Friday, May 18, 2012

Cubans and LASA

The State Department is allowing Mariela Castro to visit the U.S., in part to attend the Latin American Studies Association conference next week. The bizarre thing is that other, less controversial, Cubans were not allowed to attend.

A copy of one visa denial letter, issued last week and obtained by The Washington Post, stated that Soraya Castro Marino, who directs a study institute in Havana and was a visiting scholar at Harvard in 2010, was found ineligible this time because her presence would be “detrimental to the interests of the United States.” All rejected applicants reportedly received the same letter.

This is flat out dumb. There is nothing, and I mean nothing, any of these Cubans can do that is detrimental to the interests of the United States. This has been a bone of contention for years with LASA, and for a while even prompted the organization to meet outside the U.S. in protest (which over time became an untenable decision). It doesn't make any sense at all.

They will come and speak their minds; much of that will have nothing to do with Cuban politics and will focus instead on their own research. This is called free speech, which is not present in Cuba. Why in the world would the U.S. want to censor Cubans while condemning censorship in Cuba?

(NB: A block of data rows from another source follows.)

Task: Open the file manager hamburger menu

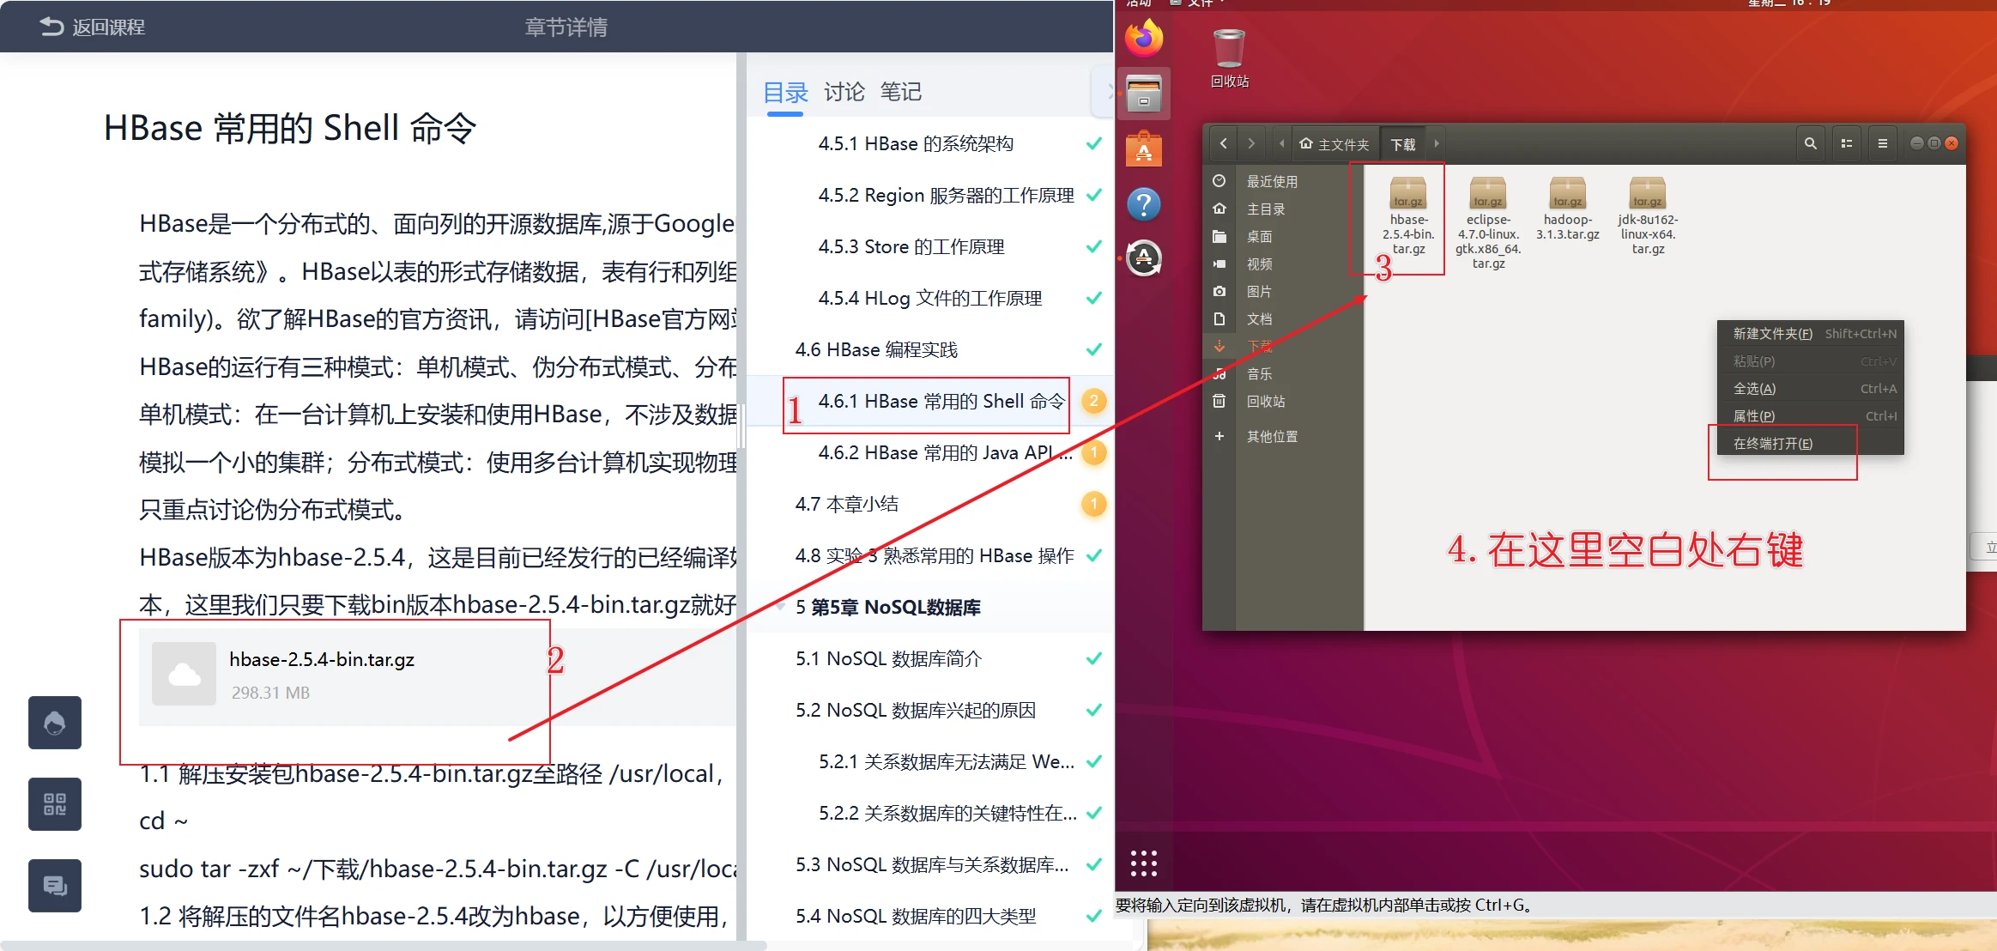Action: [1882, 143]
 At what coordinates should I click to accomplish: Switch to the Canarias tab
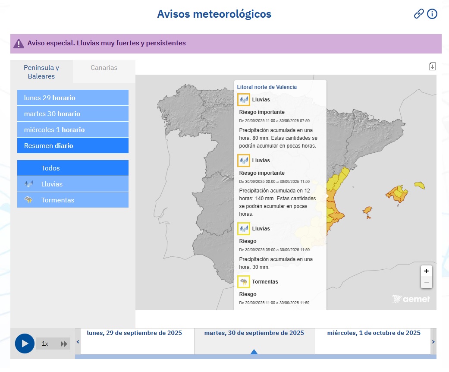[x=104, y=68]
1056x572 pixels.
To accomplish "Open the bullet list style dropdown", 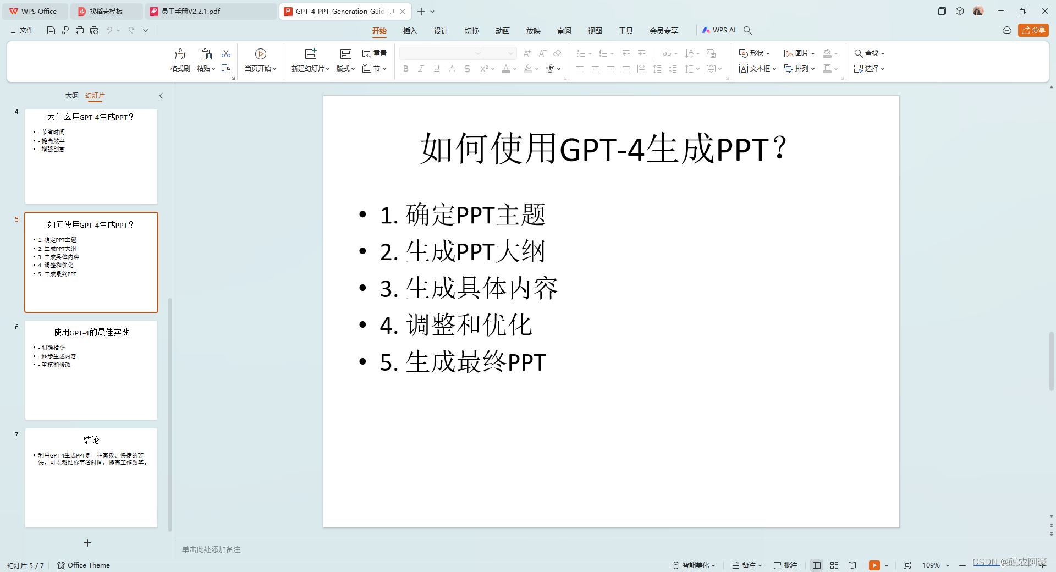I will (589, 53).
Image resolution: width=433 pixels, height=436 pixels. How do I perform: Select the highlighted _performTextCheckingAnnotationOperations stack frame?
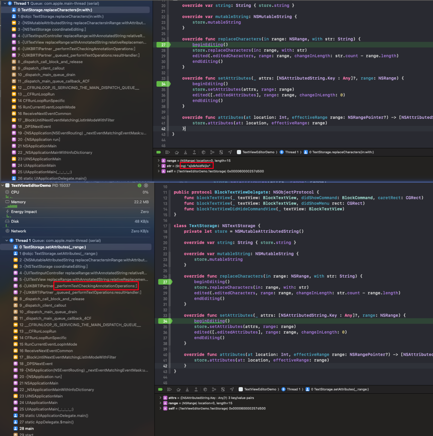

Even if they do talk about Cuban politics, as indeed Castro will, then we can all listen and make up our own minds. There will be plenty of contrary opinions published everywhere. Again, this is called free speech.

Finally, this decision to allow some and reject others highlights the completely arbitrary nature of this policy. The Obama administration does not seem even to bother trying to follow any coherent logic.


JB From NC 11:10 AM  

Sorry about the late reply. Just found your blog after hearing you on WFAE.

When I was at Florida in the '90s, the Center for Latin American Studies suffered a bomb threat from a 305 phone number whenever it scheduled ANY performing artist or academic from Cuba.

Eventually, it was built into the schedule. Most people used the negative stereotype, "Hora Latina", but in fact, it was "hora Area Code 305".

Tripped us up, though, when we attended performances by Haitians, which started on time.